Keep your carrier relationships - run RFQs to them directly in 60 seconds. That's the gap an RFQ tool fills: the speed of a broker's outreach, without giving up the margin or the relationship.

A worked example: Vilnius → Hamburg

Say you're moving a full truckload, ~22,000 kg, 13.6 LDM, 33 euro pallets, Vilnius → Hamburg, ~1,250 km, 2 transit days.

RouteWhat the carrier chargesWhat you payYour extra cost
Direct to your carrier (RFQ)€1,450€1,450€0
Through a broker (12% margin)€1,450€1,624+€174

That's roughly €0.14/km of pure broker margin on a single load. Run that lane 40 times a year and the broker spread alone is ~€7,000. The broker earns it when they save you from an empty dock.
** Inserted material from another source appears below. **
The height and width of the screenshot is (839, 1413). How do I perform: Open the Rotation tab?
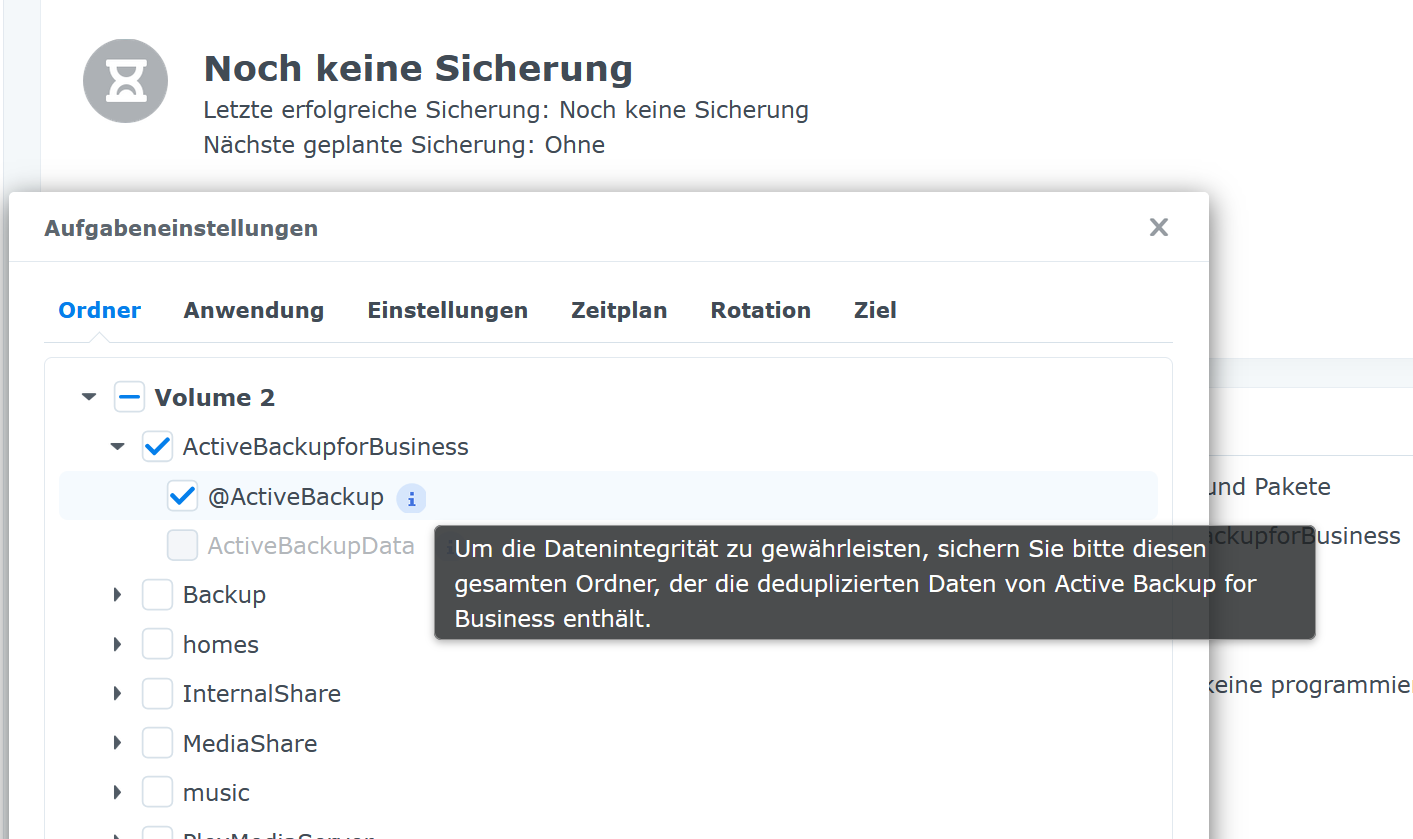pyautogui.click(x=760, y=310)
On a lane you already cover with known carriers, you're often paying it for a phone call you could send yourself.

To sanity-check any quote against a per-kilometre baseline, run the numbers through our freight-rate calculator before you accept the first price you're given.

Which one a Baltic SME shipper actually needs

There's no single answer, but the decision is simple once you frame it by who holds the relationship and how often you run the lane.

Your situationBest fit
New lane, no carriers there, one-offBroker - rent their network for this load
International, multimodal, customs involvedForwarder - you need the orchestration and clearance
Repeat road lanes, carriers you already trustRFQ tool - keep the relationship and the margin
Mix of the aboveRFQ tool as your default, broker/forwarder for the exceptions

Most Baltic SME shippers sit in the third row more than they admit. They have three to ten carriers they trust on their core lanes - and they're still paying a broker spread, or burning an afternoon on phone calls, to use them. For those lanes, the broker's main asset (a network) is something you already have.

Use a broker when you genuinely need someone else's trucks. Use a forwarder when the shipment is complex enough that orchestration is the product. For everything else - your lanes, your carriers - skip the middle layer and ask them directly.

FAQ

What is a freight broker in simple terms?

A company that finds a truck for your load and keeps the difference between what you pay and what the carrier gets. They don't own trucks - they sell access to other people's trucks.

What is the difference between a freight broker and a forwarder?

A broker matches one load to one carrier, usually on a single mode like road. A forwarder orchestrates the whole shipment - often combining sea, rail and road, managing documents, and handling customs. Both stand between you and the carrier; the forwarder simply does more.

Is a broker the same as a carrier?

No. The carrier owns the truck and physically moves your goods. The broker sold you that capacity and is the one you contract and pay. With a broker in the chain, your invoice is with the broker, not the carrier.

How much does a freight broker cost?

There's rarely a separate fee - the cost is the margin baked into your rate, commonly 8-20% of the carrier price on European road lanes, more when capacity is tight. You usually see one combined number, not the split.

Is an RFQ tool a load board or freight exchange?

No. A load board posts your freight to a public pool of unknown carriers. An RFQ tool sends your lane only to the carriers you already work with, who quote back directly - no account, no marketplace, no anonymous bidders.

When should a Baltic SME shipper still use a broker?

When you need trucks you don't have - a new lane, an unfamiliar region, or a sudden one-off where speed matters more than margin. For repeat lanes covered by carriers you already trust, an RFQ tool keeps both the relationship and the spread.